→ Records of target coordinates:

-- begin --

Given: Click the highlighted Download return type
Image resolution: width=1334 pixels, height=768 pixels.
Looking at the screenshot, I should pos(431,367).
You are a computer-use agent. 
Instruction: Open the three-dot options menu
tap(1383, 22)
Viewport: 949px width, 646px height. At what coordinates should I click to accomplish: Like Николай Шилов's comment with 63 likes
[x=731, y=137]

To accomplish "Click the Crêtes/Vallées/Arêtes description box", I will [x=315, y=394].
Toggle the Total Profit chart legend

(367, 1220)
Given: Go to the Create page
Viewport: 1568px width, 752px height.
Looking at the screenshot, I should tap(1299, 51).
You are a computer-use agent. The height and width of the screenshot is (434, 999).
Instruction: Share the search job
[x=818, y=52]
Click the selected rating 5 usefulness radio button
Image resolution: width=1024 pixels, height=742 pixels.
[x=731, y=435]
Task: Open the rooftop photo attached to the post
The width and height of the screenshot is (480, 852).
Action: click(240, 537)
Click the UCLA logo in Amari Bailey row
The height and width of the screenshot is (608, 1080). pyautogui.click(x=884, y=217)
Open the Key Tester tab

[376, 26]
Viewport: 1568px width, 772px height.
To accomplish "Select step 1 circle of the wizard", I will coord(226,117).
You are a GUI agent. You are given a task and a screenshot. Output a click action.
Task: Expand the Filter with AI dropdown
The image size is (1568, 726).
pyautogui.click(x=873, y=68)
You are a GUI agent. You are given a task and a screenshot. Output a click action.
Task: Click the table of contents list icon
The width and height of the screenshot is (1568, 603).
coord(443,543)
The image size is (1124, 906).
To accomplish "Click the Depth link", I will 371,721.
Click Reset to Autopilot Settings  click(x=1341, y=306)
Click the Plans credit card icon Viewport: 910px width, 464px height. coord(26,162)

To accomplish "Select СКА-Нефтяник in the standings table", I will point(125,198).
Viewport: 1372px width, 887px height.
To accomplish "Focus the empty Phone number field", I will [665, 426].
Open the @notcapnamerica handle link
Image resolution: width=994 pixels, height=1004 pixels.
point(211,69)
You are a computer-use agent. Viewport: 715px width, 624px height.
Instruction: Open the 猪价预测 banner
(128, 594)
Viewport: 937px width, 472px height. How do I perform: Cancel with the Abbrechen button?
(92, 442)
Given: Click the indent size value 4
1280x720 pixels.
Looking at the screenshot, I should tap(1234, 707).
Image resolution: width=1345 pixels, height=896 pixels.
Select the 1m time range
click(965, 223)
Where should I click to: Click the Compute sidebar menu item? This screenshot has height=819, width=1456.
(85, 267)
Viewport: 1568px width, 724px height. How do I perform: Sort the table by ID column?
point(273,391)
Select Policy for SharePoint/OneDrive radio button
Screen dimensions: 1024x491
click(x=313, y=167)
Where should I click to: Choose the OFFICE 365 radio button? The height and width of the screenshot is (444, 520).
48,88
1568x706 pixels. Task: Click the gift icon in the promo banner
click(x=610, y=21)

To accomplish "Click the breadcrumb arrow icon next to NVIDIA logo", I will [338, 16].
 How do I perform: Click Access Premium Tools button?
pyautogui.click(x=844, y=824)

-- end --

→ WHAT TO WORK ON: Transcribe the records above word for word, starting at the line that contains "Select Policy for" and ending at the last line of the records.

→ OUTPUT FOR THIS TASK:
Select Policy for SharePoint/OneDrive radio button
Screen dimensions: 1024x491
click(x=313, y=167)
Where should I click to: Choose the OFFICE 365 radio button? The height and width of the screenshot is (444, 520).
48,88
1568x706 pixels. Task: Click the gift icon in the promo banner
click(x=610, y=21)

To accomplish "Click the breadcrumb arrow icon next to NVIDIA logo", I will [338, 16].
 How do I perform: Click Access Premium Tools button?
pyautogui.click(x=844, y=824)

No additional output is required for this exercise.